The Tanzania Water Partnership together with representatives of the 10 -member states of the Nile Basin Initiative (NBI) and other stakeholders converged at the Julius Nyerere International Convention Centre (JNICC) in Dar es Salaam, Tanzania to commemorate Nile Day on February 22nd 2017.
Themed “Our Shared Nile – Source of Energy, Food, and Water for All”, the day was used to raise awareness and highlight the importance of the River Nile in the pursuit for food, water and energy security in the Nile Basin, as well as the interrelationships among the three sectors.
The Regional event was jointly organised by the NBI and Tanzania’s Ministry of Water and Irrigation, in partnership with the Nile Basin Discourse. The Tanzania Water Partnership supported the Ministry of Water and Irrigation in Tanzania in organising the event.

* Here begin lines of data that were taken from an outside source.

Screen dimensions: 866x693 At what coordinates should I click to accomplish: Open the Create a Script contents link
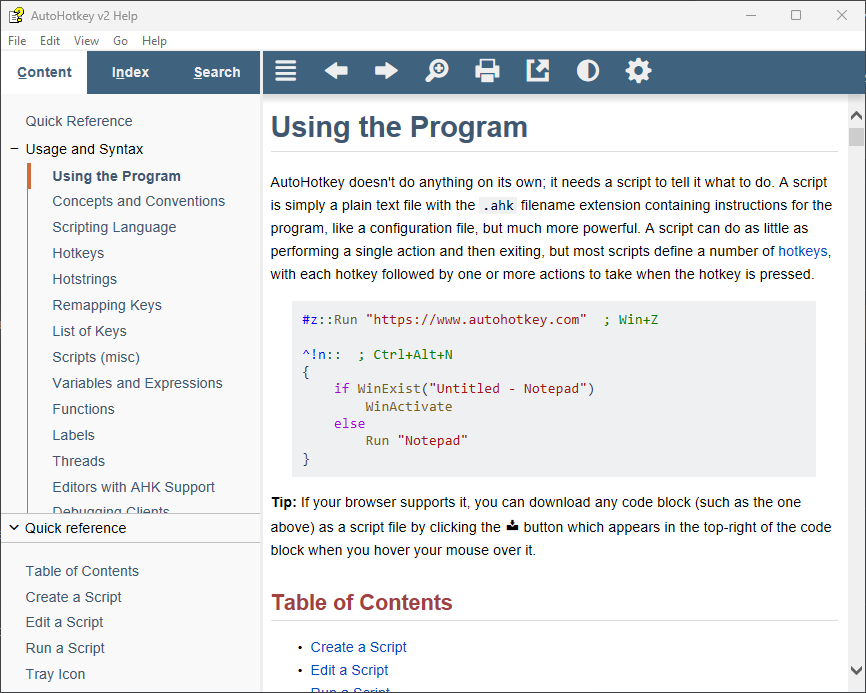click(x=358, y=647)
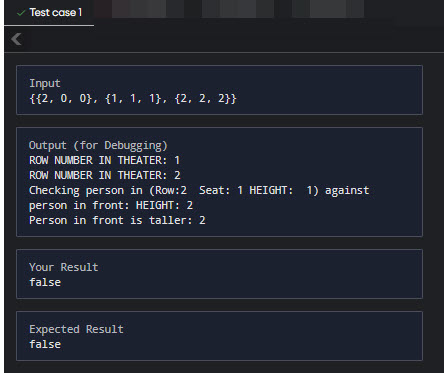Select the middle blurred test case tab
This screenshot has width=444, height=373.
[238, 9]
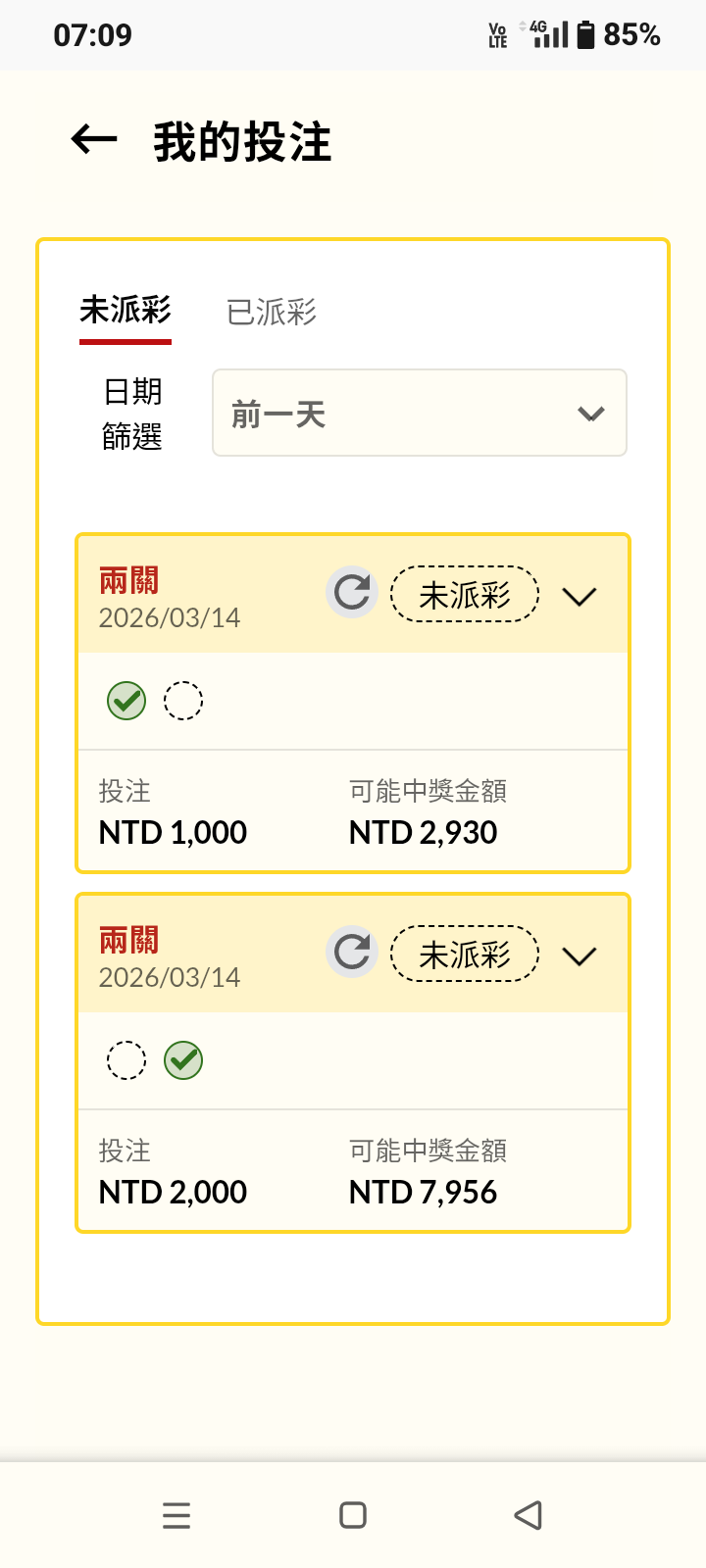Screen dimensions: 706x1568
Task: Switch to the 已派彩 tab
Action: point(272,313)
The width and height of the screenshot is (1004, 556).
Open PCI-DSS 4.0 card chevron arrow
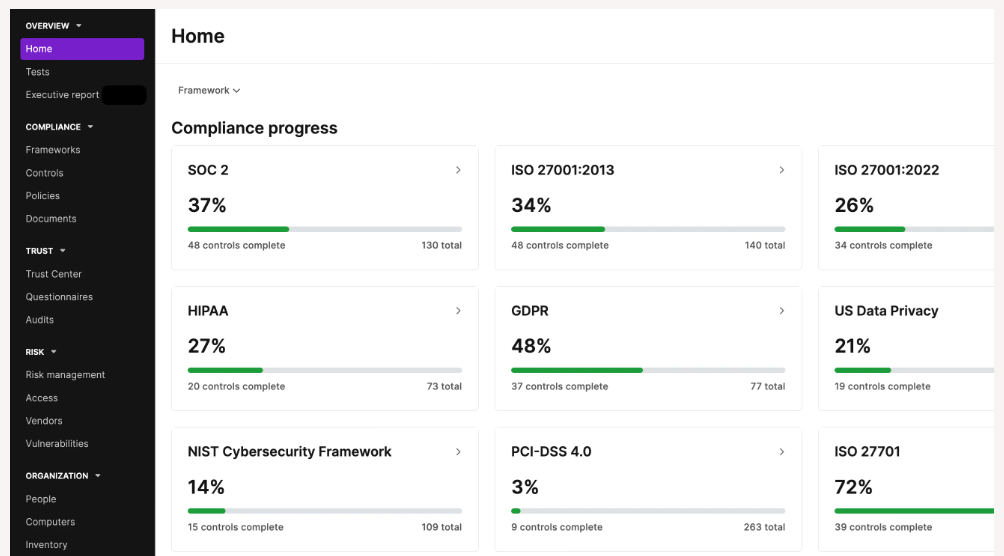pyautogui.click(x=781, y=452)
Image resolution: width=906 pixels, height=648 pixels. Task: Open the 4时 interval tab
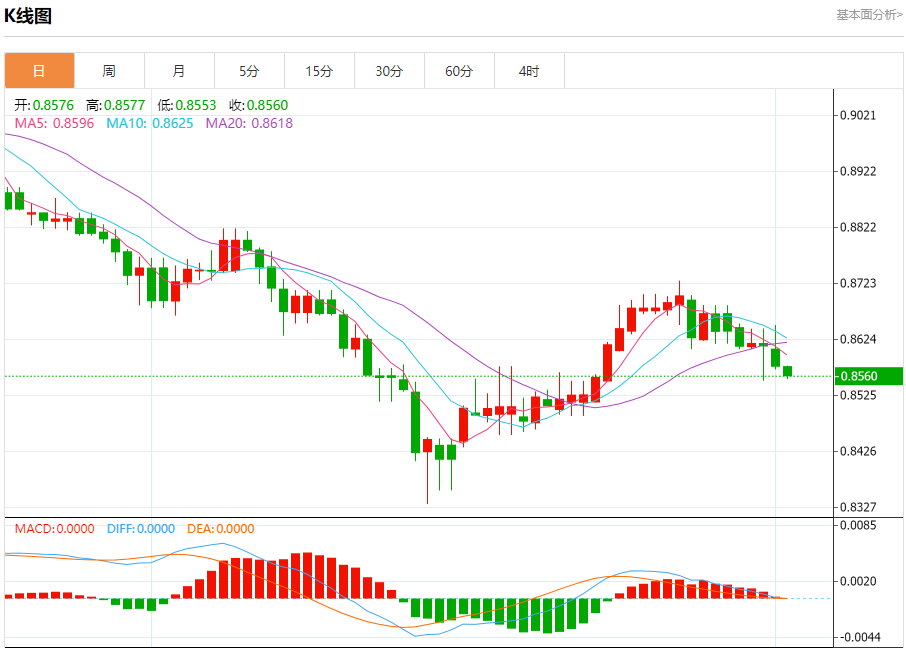tap(529, 71)
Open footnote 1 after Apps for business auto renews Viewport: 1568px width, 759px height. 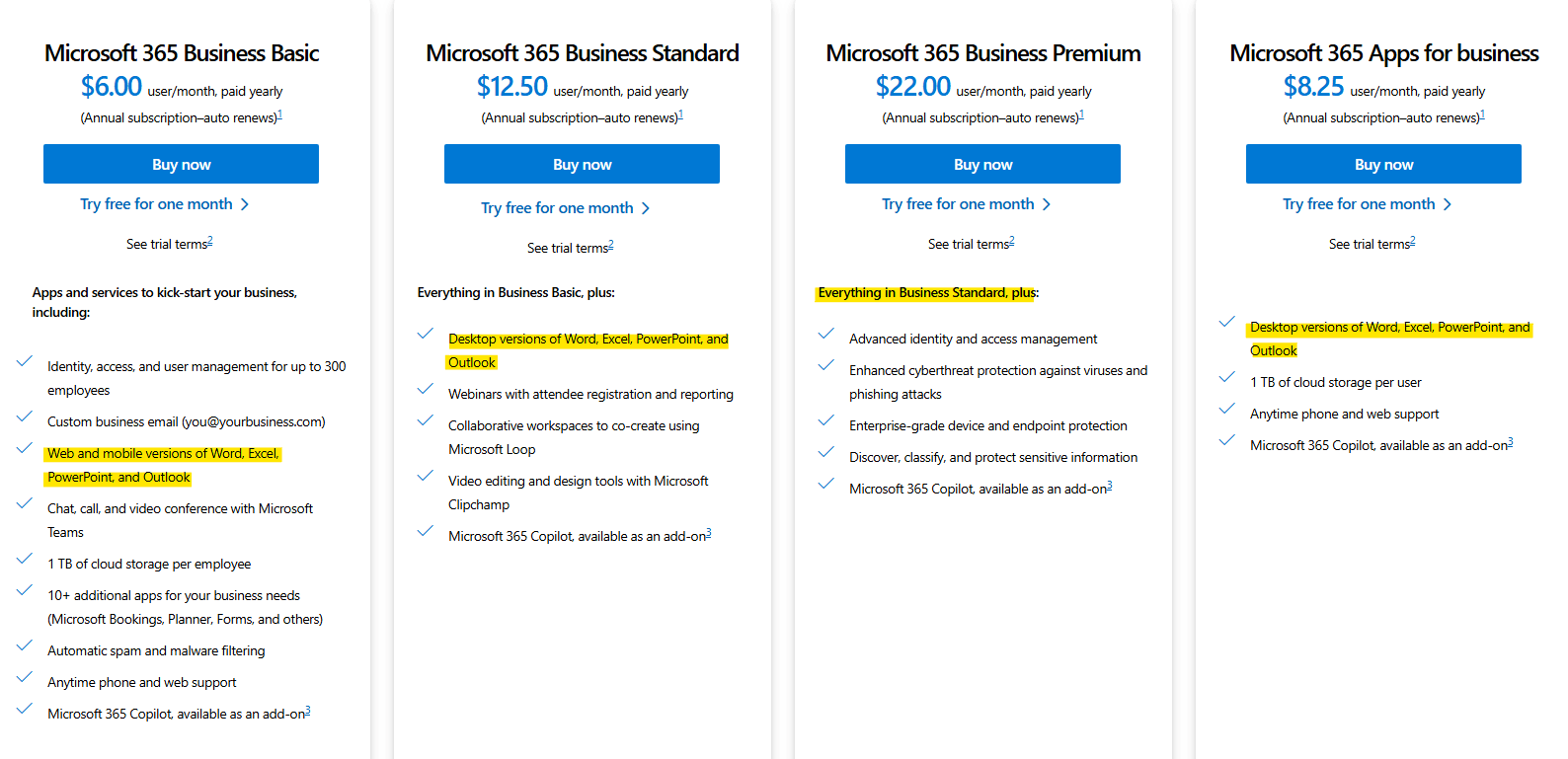coord(1482,114)
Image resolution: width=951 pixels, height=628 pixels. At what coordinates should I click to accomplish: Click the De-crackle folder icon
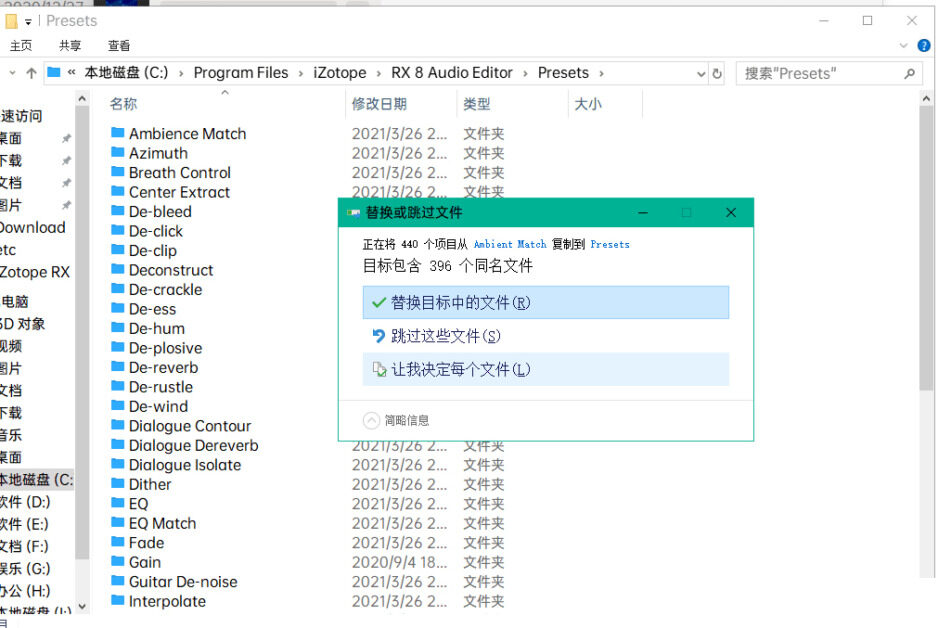[x=117, y=289]
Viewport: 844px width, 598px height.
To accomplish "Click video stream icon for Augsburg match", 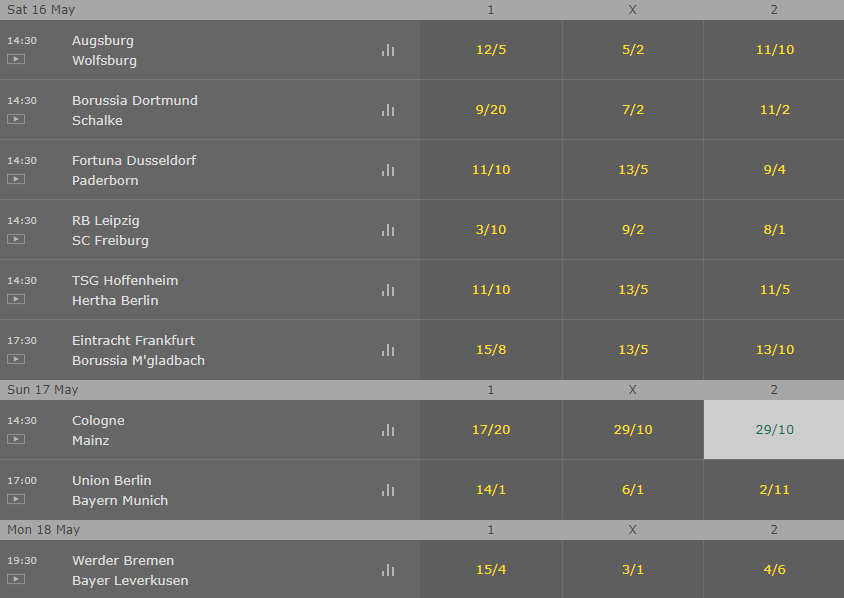I will click(16, 59).
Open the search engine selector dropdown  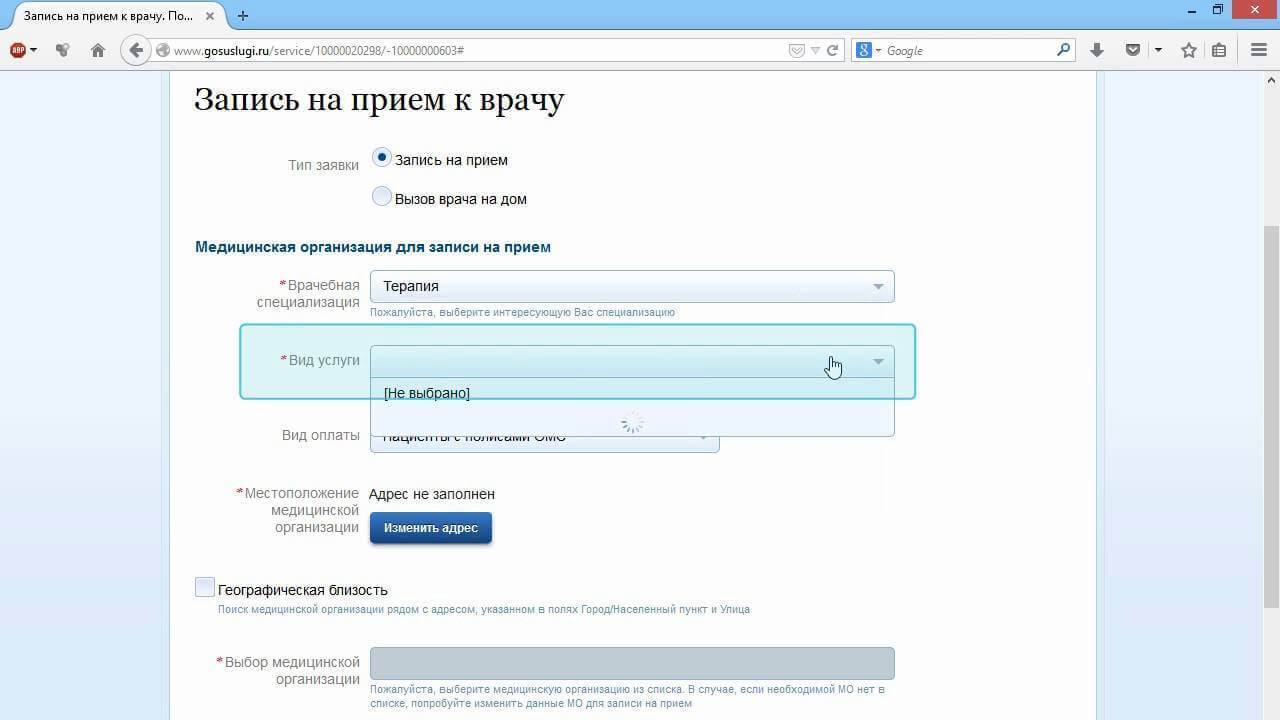[867, 50]
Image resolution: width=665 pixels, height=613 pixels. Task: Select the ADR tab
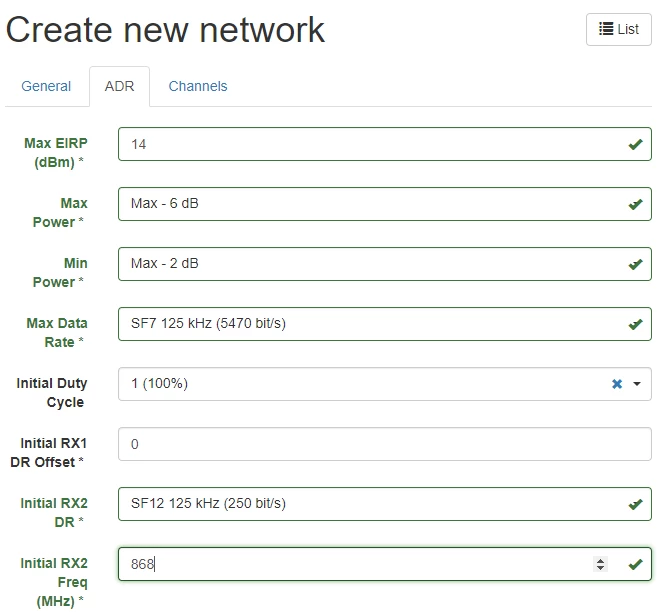(x=120, y=86)
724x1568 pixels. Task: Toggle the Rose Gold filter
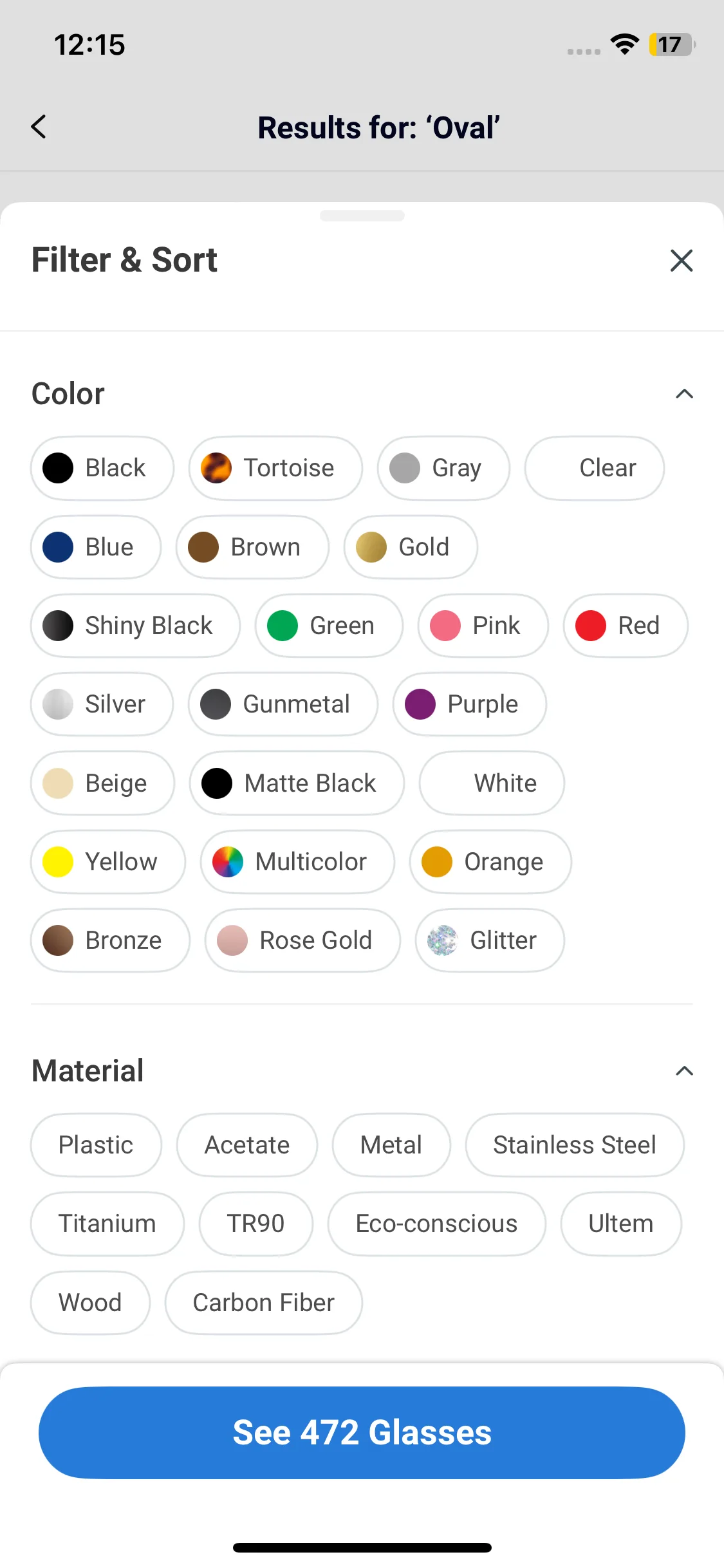(302, 940)
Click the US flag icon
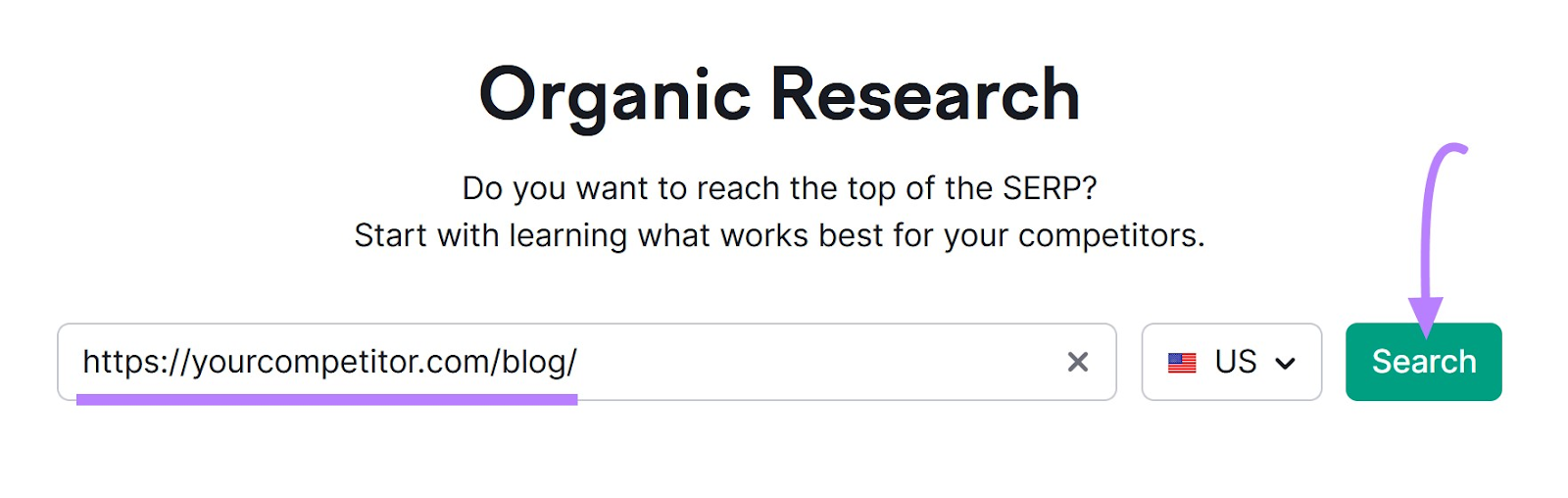The image size is (1568, 498). point(1182,363)
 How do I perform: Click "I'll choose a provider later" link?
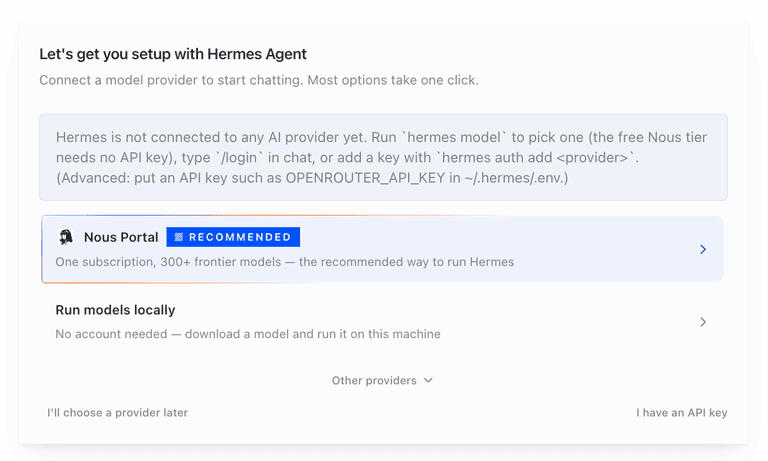tap(118, 412)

The guest of honour Her Excellency Samia Suluhu Hassan, the Vice President of the United Republic of Tanzania on officially opening the event, noted that: “All Nile riparian states need to collectively arise to the realities of achieving Sustainable Development Goal number 6 on water security and sanitation. We need to build capacity in various fronts in water resources management including hydrology, water resources engineering, water quality, water infrastructure, sanitation, resource planning, water law, conflict resolution, socio-economics among others. We cannot achieve meaningful transboundary cooperation if we do not have the capacity to establish joint management mechanisms including regular formal communication, coordinated water management plans, and regular exchange of data and information. These challenges can easily be managed if we cooperate and initiate joint initiatives for capacity development. There is a need to continue working hand in hand with private sector and development partners to build capacity towards achieving the SDG number 6 in the Nile Basin and Africa at large.”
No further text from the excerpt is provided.